## WHAT THE EXERCISE ASKS
Beginning at the first line of the data, print each line exactly, stopping after the line that contains "Zoom in with".

Saved data entries:
-=-=-=-=-
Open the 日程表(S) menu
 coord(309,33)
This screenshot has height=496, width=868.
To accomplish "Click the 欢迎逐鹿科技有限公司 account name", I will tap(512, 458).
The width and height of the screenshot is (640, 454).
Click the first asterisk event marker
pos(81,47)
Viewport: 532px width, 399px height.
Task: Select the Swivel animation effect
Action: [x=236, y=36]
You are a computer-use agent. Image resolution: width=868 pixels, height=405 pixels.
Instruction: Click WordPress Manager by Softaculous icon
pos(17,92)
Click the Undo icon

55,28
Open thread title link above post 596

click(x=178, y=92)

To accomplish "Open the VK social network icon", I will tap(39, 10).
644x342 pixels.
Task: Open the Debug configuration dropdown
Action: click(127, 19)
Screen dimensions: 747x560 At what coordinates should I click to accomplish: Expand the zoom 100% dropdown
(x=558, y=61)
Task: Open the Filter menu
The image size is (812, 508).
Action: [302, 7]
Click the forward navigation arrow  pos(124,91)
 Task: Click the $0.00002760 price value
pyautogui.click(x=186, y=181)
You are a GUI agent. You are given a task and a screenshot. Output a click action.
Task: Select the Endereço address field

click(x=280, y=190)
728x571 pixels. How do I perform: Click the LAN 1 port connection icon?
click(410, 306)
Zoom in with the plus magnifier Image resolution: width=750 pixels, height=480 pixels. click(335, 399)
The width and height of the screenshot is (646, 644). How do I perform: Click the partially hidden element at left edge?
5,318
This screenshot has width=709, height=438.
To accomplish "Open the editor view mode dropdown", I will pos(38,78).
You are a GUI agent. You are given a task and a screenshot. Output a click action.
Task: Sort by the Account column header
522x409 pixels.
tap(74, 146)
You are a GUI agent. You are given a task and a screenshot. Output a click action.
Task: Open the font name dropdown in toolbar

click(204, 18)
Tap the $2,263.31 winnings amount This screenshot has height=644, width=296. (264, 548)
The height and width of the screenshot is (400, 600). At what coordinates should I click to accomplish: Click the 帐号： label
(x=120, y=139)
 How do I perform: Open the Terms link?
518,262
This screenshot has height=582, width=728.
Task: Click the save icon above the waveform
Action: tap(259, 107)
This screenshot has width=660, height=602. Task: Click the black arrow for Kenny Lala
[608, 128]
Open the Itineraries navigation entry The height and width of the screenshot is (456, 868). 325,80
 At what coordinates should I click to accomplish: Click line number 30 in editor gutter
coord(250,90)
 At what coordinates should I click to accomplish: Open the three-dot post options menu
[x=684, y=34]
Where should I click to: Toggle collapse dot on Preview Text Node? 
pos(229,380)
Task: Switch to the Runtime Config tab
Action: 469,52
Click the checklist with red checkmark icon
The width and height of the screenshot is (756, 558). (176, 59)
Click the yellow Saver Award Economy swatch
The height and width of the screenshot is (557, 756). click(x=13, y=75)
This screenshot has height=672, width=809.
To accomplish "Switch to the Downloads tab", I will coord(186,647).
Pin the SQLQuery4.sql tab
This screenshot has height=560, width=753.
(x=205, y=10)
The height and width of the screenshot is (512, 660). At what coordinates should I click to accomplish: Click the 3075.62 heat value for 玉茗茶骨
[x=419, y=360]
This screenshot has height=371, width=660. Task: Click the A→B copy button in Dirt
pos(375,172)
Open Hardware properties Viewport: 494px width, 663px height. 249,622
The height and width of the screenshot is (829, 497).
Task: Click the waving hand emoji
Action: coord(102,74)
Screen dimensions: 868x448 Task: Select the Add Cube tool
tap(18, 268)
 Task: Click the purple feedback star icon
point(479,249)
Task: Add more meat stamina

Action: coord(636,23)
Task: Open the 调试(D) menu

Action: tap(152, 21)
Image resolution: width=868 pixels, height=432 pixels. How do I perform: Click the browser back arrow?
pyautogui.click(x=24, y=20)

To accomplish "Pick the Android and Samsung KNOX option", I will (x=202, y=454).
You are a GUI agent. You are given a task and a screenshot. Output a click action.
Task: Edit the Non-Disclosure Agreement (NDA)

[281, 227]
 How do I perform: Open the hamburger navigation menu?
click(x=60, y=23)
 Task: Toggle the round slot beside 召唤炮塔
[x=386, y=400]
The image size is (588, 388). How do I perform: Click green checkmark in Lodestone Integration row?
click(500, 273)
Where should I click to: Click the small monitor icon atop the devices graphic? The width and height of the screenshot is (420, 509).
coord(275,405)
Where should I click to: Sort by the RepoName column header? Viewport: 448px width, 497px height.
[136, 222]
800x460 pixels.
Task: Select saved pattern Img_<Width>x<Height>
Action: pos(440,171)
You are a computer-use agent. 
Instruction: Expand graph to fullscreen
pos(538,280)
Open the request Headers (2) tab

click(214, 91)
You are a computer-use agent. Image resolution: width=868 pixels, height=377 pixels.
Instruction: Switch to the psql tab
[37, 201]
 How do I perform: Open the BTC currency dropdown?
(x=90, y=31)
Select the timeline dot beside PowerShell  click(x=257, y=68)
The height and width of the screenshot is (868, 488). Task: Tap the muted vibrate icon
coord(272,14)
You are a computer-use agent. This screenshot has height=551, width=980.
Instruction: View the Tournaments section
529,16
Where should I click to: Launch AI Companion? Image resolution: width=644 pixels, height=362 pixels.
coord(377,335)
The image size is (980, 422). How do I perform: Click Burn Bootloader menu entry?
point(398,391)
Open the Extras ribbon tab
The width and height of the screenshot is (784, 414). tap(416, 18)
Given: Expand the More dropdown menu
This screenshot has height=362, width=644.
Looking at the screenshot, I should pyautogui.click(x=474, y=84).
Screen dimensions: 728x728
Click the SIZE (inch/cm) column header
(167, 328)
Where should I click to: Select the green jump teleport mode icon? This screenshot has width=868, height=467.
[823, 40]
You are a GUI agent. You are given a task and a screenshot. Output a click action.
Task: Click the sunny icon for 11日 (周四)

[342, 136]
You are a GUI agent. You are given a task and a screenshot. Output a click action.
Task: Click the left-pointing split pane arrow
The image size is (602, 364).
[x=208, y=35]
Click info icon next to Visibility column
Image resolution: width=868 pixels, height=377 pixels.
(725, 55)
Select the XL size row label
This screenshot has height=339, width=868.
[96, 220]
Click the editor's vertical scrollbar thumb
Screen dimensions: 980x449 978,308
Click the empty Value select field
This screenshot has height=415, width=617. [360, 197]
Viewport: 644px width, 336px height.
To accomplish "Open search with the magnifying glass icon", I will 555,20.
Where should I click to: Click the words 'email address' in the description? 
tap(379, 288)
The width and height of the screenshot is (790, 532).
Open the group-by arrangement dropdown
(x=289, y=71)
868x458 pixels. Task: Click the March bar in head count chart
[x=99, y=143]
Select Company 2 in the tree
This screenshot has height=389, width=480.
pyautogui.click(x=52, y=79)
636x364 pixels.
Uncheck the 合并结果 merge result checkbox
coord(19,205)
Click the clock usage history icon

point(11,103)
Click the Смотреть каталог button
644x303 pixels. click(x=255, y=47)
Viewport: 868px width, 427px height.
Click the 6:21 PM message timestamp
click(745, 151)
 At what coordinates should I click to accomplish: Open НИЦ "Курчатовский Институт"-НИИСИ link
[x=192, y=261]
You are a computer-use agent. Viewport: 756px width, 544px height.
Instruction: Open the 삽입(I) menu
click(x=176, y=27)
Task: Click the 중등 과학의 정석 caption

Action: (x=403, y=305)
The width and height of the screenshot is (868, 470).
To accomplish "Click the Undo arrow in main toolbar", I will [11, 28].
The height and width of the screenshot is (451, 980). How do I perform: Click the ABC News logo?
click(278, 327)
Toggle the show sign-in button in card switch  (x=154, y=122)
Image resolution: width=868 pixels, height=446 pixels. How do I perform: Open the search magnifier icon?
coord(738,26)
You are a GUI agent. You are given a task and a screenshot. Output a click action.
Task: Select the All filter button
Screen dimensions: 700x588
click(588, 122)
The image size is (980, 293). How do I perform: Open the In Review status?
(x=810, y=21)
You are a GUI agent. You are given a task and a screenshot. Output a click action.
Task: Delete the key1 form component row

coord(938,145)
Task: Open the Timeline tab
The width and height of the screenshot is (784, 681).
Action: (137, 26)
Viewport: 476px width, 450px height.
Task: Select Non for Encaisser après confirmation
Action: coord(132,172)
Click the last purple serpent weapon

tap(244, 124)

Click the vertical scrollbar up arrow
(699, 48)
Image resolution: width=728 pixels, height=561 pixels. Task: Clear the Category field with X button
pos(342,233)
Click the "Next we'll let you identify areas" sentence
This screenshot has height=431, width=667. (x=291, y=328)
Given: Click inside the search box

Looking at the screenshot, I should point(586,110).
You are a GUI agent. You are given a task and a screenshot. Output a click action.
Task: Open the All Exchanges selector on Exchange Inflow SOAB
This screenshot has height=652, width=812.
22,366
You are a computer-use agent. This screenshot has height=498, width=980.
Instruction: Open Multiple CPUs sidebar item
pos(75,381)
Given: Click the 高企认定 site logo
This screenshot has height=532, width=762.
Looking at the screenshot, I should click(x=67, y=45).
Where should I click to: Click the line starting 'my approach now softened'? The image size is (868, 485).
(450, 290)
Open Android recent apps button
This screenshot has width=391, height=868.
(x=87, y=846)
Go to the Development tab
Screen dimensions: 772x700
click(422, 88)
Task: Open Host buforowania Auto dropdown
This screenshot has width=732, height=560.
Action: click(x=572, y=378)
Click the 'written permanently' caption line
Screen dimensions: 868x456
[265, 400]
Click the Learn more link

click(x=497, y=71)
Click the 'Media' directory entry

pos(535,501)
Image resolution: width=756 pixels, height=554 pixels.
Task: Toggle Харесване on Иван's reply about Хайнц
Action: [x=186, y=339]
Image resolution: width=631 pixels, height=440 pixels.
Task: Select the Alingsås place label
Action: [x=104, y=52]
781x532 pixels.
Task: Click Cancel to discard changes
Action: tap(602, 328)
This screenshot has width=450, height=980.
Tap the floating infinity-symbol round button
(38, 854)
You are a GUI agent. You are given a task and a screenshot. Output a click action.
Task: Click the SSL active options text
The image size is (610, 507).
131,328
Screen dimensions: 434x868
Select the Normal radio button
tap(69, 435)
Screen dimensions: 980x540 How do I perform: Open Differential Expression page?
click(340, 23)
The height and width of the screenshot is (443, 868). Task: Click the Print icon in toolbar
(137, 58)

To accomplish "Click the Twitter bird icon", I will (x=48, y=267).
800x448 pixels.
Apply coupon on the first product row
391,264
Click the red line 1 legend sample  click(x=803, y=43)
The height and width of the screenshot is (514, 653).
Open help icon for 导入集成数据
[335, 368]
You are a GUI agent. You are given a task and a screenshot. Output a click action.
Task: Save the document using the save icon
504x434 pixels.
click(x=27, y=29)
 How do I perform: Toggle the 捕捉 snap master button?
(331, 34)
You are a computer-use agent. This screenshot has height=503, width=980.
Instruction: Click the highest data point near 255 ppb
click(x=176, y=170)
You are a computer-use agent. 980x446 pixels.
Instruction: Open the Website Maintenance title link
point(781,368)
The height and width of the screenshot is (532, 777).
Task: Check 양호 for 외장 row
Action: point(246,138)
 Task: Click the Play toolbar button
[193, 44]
-=-=-=-=-
## RESULT FOR THIS TASK
Open the 日程表(S) menu
 coord(309,33)
This screenshot has height=496, width=868.
To accomplish "Click the 欢迎逐鹿科技有限公司 account name", I will tap(512, 458).
The width and height of the screenshot is (640, 454).
Click the first asterisk event marker
pos(81,47)
Viewport: 532px width, 399px height.
Task: Select the Swivel animation effect
Action: [x=236, y=36]
You are a computer-use agent. Image resolution: width=868 pixels, height=405 pixels.
Instruction: Click WordPress Manager by Softaculous icon
pos(17,92)
Click the Undo icon

55,28
Open thread title link above post 596

click(x=178, y=92)

To accomplish "Open the VK social network icon", I will tap(39, 10).
644x342 pixels.
Task: Open the Debug configuration dropdown
Action: click(127, 19)
Screen dimensions: 747x560 At what coordinates should I click to accomplish: Expand the zoom 100% dropdown
(x=558, y=61)
Task: Open the Filter menu
The image size is (812, 508).
Action: [302, 7]
Click the forward navigation arrow  pos(124,91)
 Task: Click the $0.00002760 price value
pyautogui.click(x=186, y=181)
You are a GUI agent. You are given a task and a screenshot. Output a click action.
Task: Select the Endereço address field

click(x=280, y=190)
728x571 pixels. How do I perform: Click the LAN 1 port connection icon?
click(410, 306)
Zoom in with the plus magnifier Image resolution: width=750 pixels, height=480 pixels. click(335, 399)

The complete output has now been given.